Identification avancée : Angela est un 2 à aile 3 manifestant très nettement les trois instincts : conservation ("Privilège"), social ("Ambition") et sexuel ("Séduction agressive").

Autres

D’autres personnages peuvent être étudiés à l’aide de l’Ennéagramme :

Le Colonel Fitts (joué par Chris Cooper) est très clairement un 6 bien désintégré. Il affirme : "Il y a des règles, il y a des lois." Il est sur le qui-vive et pas seulement avec son fils : "Tu attendais de la visite ?", dit-il, inquiet, à sa femme quand on sonne à sa porte. Il est soupçonneux : "Qu’est-ce que vous avez à vendre ?", demande-t-il à ses deux voisins venus lui souhaiter la bienvenue dans le quartier.

Conformiste, il ne peut assumer son homosexualité et tue Lester parce qu’il connaît sa "déviance".

Buddy Kane (joué par Peter Gallagher) est une caricature de 3 désintégré. Il s’autoproclame "roi de l’immobilier". Il ne s’intéresse vraiment qu’à sa réussite : "Dans la vie pour attirer la réussite, on doit commencer par donner l’impression de réussir en toutes circonstances." Cela lui vaut bien sûr les problèmes de couple habituels : "Elle me reproche d’être trop attentif à ma carrière, comme si l’ambition et la réussite constituaient une sorte de tare. Pourtant, elle a largement tiré parti du style de vie que ma réussite lui a apporté. Oh oui ! Oh oui !"

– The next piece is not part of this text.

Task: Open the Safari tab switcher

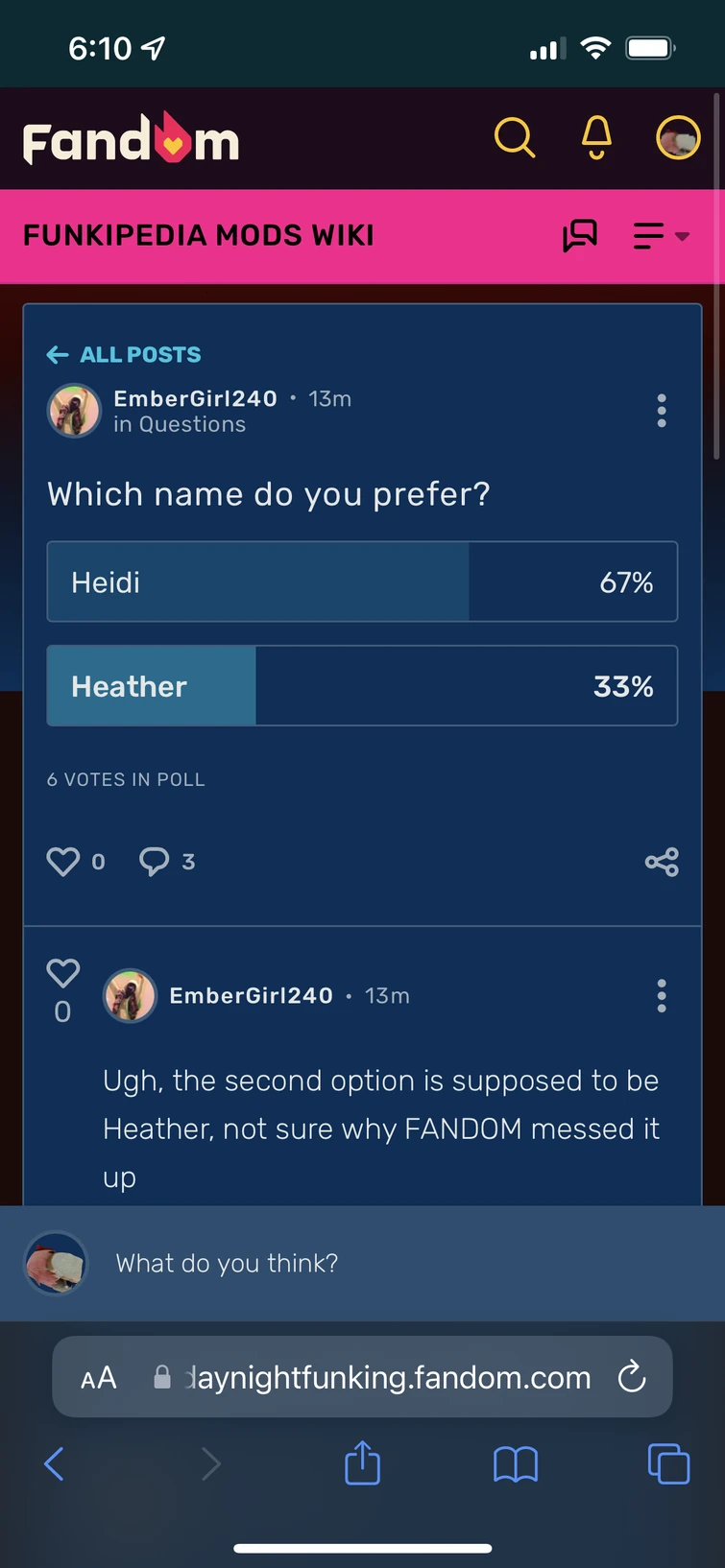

Barbara Fitts (jouée par Allison Janney), la femme du colonel, est un 9 en totale désintégration.

Jane Burnham (jouée par Thora Birch), la fille de Lester, ressemble beaucoup à une 4 :"On sera toujours catalogués comme barges et montrés du doigt par les gens normaux." Mais son père dit d’elle qu’elle représente "le stéréotype parfait de l’adolescente". Si on ajoute que cette adolescente vit dans une famille profondément dysfonctionnelle, d’autres ennéatypes restent possibles. Attendons American Beauty 2 pour avoir une certitude !

Ricky Fitts (joué par Wes Bentley), est beaucoup plus inclassable. Vivant dans une chambre blanche comme une salle d’opération, il passe ses loisirs à filmer le monde qui l’entoure. Pour les cinéphiles, il est difficile de ne pas penser au personnage de Graham Dalton dans Sexe, mensonges et vidéo.

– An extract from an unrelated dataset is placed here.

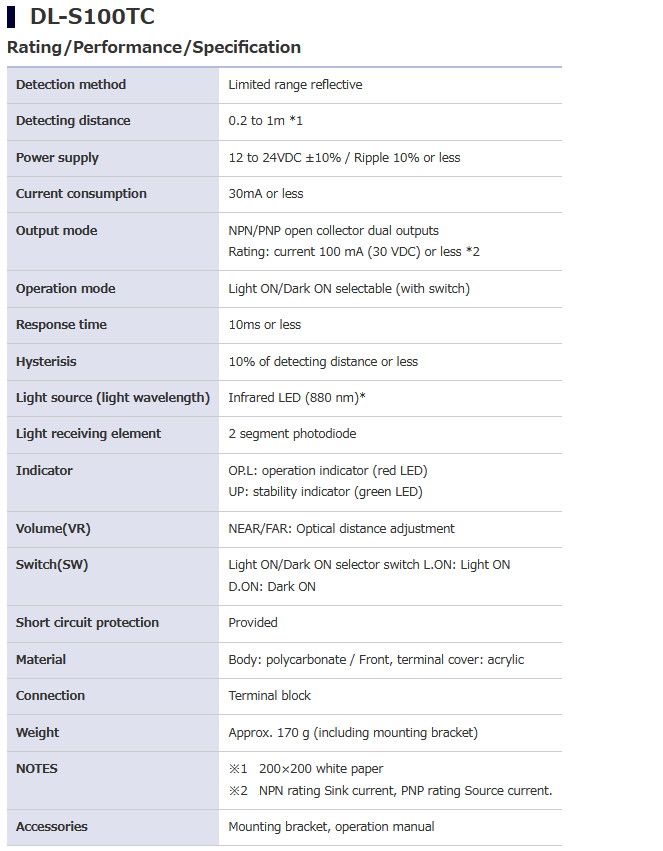Select the Switch(SW) row label
Viewport: 663px width, 851px height.
pos(52,565)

Certes, ce que Ricky observe, c’est la beauté du monde :

  Ricky : Je filme cet oiseau mort.
  Angela : Pourquoi ?
  Ricky : Parce que c’est beau.

Ou :

  Ricky : J’ai filmé cette vieille femme [une clocharde "morte gelée dans la rue"].
  Angela : Pourquoi tu l’as filmée ?
  Ricky : Parce que c’était fabuleux.
  Angela : Qu’est-ce que ça a de si fabuleux ?
  Ricky : Quand tu vois un truc pareil, c’est comme si Dieu entrait en connexion avec toi, l’espace d’un instant, et si tu es suffisamment réceptif tu ouvres les yeux.
  Angela : Et qu’est-ce que tu vois ?
  Ricky : La Beauté.

Cette beauté déclenche en lui des émotions dont on a l’impression qu’il veut se protéger, la caméra étant alors un filtre entre le monde et lui : "Parfois je me dis qu’il y a tellement de beauté dans le monde que c’en est insoutenable et mon cœur est sur le point de s’abandonner." Il ne manifeste d’ailleurs quasiment aucune émotion pendant le film et il faut voir par exemple la manière dont il observe le cadavre de Lester, froide et curieuse.

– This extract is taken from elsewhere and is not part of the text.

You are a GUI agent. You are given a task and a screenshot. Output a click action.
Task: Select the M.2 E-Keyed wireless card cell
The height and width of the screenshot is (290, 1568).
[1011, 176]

Cela ne l’empêche pas d’être très romantique comme quand il écrit le prénom de Jane en lettres de feu dans le jardin ou qu’il lui dit : "Tu te rends compte de la chance qu’on a de s’être trouvés."

Si on reste là, l’hypothèse 5 à aile 4 peut sembler certaine. Mais il y a plusieurs incongruences : l’absence de réelle activité mentale, le trafic de drogue, la facilité avec laquelle il se confie à Lester, etc. D’autres hypothèses comme le 9 alpha peuvent alors faire sens.